I często jak patrzę na tyn ów obrazek to se myślę, jaki ten Pan Jezus brzydki!
Bo to jest najbrzydszy Pan Jezus jakiego widziałem. Matka Boska tyż nie najpiękniejsza.
Oczywiście, to nic nie ujmuje boskości Jezusa czy jego Matki tylko świadczy o zmiennych kanonach piękna w czasie.
Twarz nalana to pół biedy, te oczka półprzymknięte i nadąsane usteczka tworzą jakiś grymas który odbieram jako szkaradny.

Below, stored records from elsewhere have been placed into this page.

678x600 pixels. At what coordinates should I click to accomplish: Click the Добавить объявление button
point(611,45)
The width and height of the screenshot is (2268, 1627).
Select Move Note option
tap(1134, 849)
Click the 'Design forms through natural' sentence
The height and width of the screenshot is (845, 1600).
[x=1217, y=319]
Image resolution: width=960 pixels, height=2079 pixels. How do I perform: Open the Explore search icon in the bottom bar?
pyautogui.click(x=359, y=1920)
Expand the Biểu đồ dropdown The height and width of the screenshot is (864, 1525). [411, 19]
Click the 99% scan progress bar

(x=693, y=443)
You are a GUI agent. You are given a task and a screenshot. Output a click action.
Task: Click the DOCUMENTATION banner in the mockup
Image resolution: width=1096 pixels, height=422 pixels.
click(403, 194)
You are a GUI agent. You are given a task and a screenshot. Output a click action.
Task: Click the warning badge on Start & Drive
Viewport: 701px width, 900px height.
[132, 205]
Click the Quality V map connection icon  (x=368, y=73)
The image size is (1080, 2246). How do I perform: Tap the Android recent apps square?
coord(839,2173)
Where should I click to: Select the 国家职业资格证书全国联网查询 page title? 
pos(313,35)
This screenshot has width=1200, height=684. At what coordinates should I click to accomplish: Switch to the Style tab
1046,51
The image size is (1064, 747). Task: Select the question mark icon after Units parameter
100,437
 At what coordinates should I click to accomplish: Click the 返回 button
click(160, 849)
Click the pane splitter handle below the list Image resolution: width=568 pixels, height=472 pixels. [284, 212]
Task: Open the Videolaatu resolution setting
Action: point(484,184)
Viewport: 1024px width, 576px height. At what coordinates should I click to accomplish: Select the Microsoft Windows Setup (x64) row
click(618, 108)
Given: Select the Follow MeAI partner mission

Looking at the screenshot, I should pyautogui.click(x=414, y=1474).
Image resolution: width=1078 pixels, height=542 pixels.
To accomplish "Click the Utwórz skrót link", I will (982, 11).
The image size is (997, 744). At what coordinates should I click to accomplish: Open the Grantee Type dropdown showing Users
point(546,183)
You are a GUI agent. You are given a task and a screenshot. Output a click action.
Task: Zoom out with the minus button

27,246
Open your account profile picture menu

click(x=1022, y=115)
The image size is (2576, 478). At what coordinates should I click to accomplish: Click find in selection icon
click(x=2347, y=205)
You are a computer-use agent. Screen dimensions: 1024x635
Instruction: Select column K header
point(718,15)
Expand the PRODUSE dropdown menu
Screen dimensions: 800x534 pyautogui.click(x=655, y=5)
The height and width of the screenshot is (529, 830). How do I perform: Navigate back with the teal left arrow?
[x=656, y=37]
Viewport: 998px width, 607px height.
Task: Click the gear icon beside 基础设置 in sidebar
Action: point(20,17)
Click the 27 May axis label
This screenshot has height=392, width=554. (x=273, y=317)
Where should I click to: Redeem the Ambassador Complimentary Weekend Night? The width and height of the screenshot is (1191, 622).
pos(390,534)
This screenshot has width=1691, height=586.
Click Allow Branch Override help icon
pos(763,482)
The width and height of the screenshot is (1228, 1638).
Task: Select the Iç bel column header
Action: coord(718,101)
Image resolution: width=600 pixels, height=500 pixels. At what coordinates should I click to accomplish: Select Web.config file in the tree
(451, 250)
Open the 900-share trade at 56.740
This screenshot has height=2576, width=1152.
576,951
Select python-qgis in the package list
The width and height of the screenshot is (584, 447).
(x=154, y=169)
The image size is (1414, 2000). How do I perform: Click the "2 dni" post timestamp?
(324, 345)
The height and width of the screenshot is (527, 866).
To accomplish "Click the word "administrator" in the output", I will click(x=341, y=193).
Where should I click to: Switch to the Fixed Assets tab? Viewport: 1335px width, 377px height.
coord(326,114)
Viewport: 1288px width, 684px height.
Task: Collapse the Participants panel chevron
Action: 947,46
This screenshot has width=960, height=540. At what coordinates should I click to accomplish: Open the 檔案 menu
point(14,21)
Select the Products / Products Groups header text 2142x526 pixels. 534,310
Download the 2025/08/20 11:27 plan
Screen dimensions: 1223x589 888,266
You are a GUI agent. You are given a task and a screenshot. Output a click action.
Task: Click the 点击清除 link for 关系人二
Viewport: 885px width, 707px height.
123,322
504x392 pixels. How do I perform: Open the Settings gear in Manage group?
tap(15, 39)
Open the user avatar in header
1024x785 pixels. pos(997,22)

Zauważ że poza Jezuskiem, mały Jan Chrzciciel też jakiś taki niewyraźny a reszta wizerunków "daje radę" - może to być aluzja do tego co @Mordechlaj_Mashke określił słowami "że nie każde narodzone dziecko jest piękne". Z tym nie dyskutuje bo to prawda - zmęczenie porodem odbija się bardzo na dziecku.
@allium powiedział(a):
Widząc wpisy Vigiego w innym wątku przypomniałem sobie tekst, który ładnych parę lat temu latał po grupach dyskusyjnych:
Przez ostatnie prawie 20 lat byłem 'adminem" na kilku forach i listach dyskusyjnych.
Przez ten czas, poczyniłem trochę obserwacji na temat użytkowników.
I na każdym forum znaleźć można 10 wkurzających typów:
Obsesjonat-apostoł
Tematyka forum to dla niego tylko pretekst do wyrażenia swoich poglądów religijnych/politycznych/jakichkolwiek innych. Np. na proste pytanie "Upgradowałem program z wersji 2.1.1 do 2.1.2 i od tej pory komputer strasznie muli przy włączaniu - czy to wina zasilacza?" >Obsesjonat odpowie czymś w rodzaju: "A wiesz dlaczego komputery mulą? To przez...." i w zależności od obsesji mamy do wyboru:
— "fanatyków religijnych powstrzymujących postęp"
— "lewaków niszczących przedsiębiorczość i konkurencyjność"
— "spisek korporacji bojących się konkurencji"
— pierdyliard innych, mniej popularnych obsesji.
Jeżeli taki typek trafi na obsesjonata o przeciwnym poglądzie, jest duża szansa, że wątek zmieni się w zapasy w gnoju. Ma to jednak tę zaletę, że nie będą mieli czasu na rozbijanie innych dyskusji.
Obrażalski
Mentalny krewniak poprzedniego, który jednak skupia się na walce z obrażaniem. Nawet - a może "zwłaszcza" - tam gdzie nie ma ono miejsca. Ni z gruchy ni z pietruchy wrzuca wpis w stylu:
"Wypowiedzi w tym wątku są rasistowskie/seksistowskie/ obrażają uczucia religijne. Jeżeli administracja nic z tym nie zrobi posyłam screeny na Policje/do prokuratury/ NATO oraz Kongregacji do Spraw Kultu Bożego i Dyscypliny Sakramentów".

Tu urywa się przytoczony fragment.